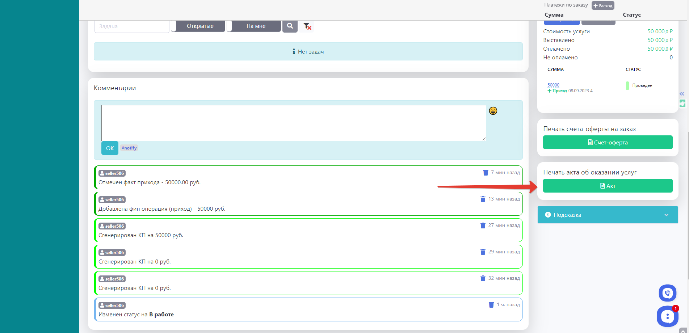Delete the '7 мин назад' comment via trash icon
Image resolution: width=689 pixels, height=333 pixels.
pyautogui.click(x=486, y=173)
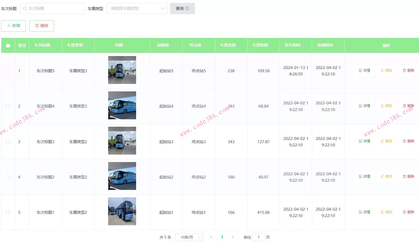
Task: Focus the 车次标题 search input field
Action: click(52, 9)
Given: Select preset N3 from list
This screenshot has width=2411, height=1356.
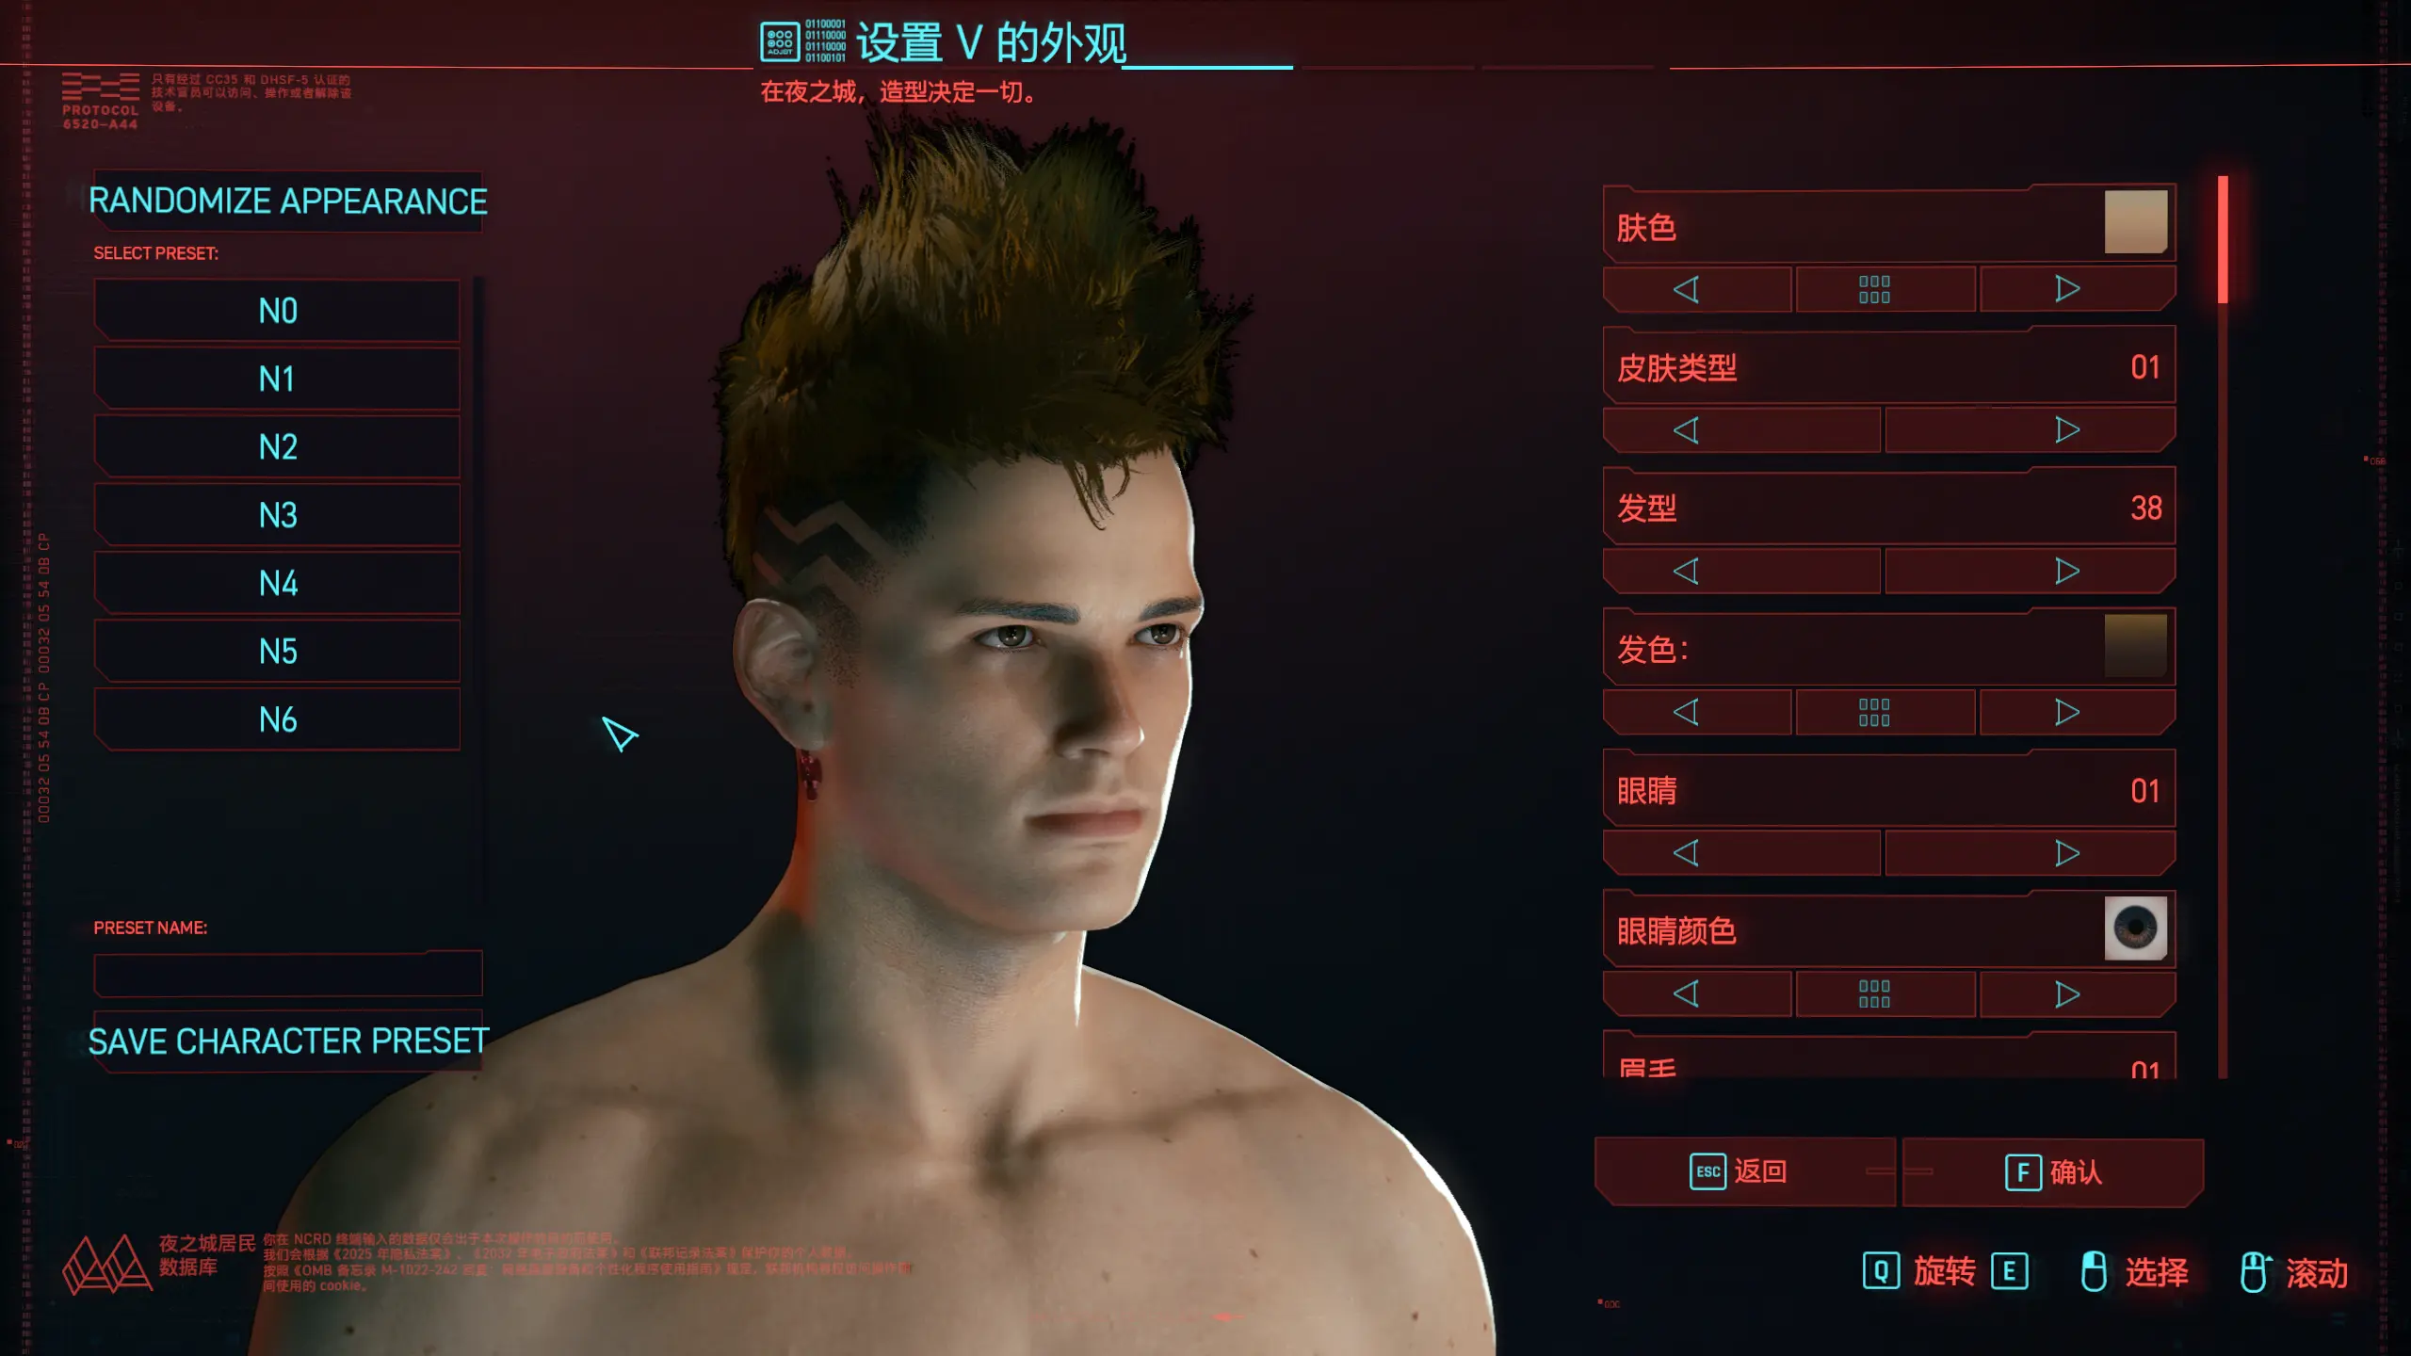Looking at the screenshot, I should click(x=277, y=515).
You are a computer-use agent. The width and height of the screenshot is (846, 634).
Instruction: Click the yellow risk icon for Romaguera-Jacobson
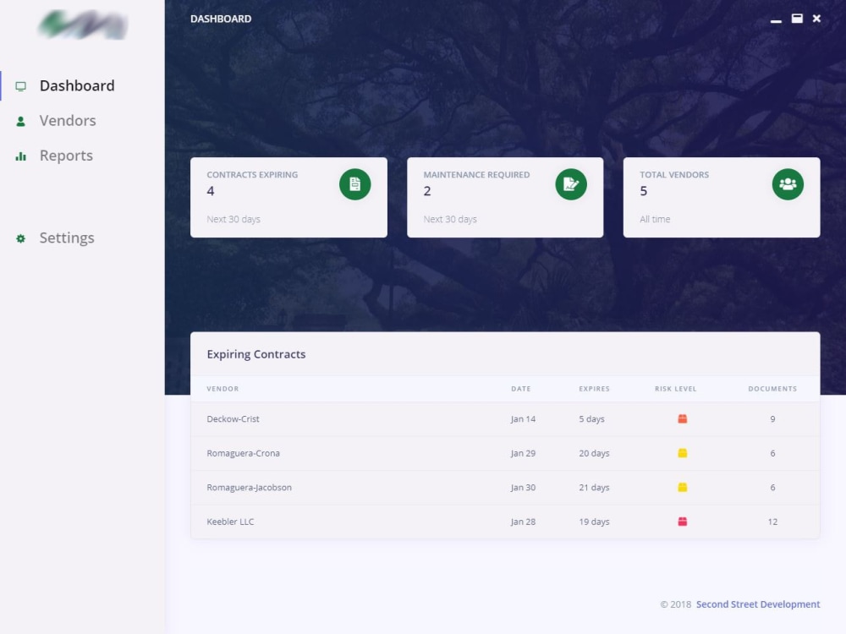[x=682, y=487]
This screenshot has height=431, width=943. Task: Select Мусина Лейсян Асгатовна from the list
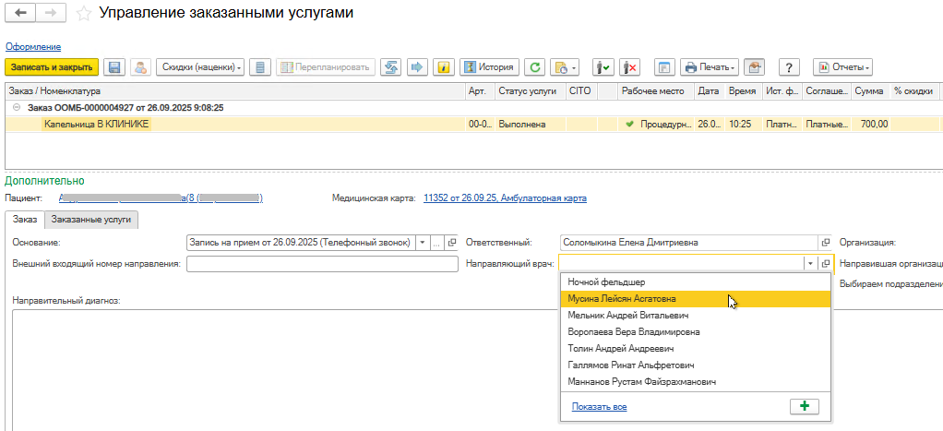tap(622, 299)
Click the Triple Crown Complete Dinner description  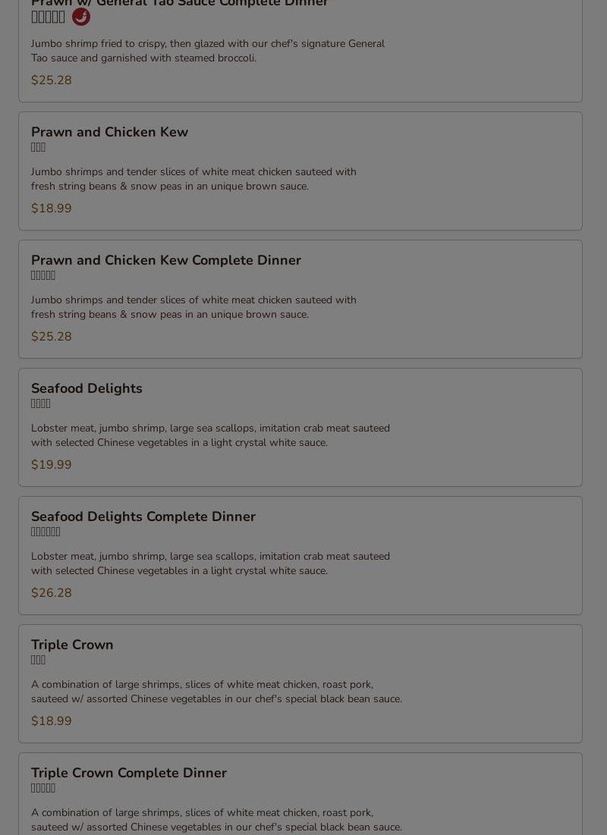coord(216,820)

EXERCISE –
Can you reproduce everything from the start of the records down to the line containing "[x=682, y=487]", leaving the pictures out of your answer?

FINAL RESULT –
Delete the '7 мин назад' comment via trash icon
Image resolution: width=689 pixels, height=333 pixels.
pyautogui.click(x=486, y=173)
Task: Focus the 车次标题 search input field
Action: click(52, 9)
Given: Select preset N3 from list
This screenshot has width=2411, height=1356.
Looking at the screenshot, I should click(x=277, y=515).
You are a computer-use agent. The width and height of the screenshot is (846, 634).
Instruction: Click the yellow risk icon for Romaguera-Jacobson
[x=682, y=487]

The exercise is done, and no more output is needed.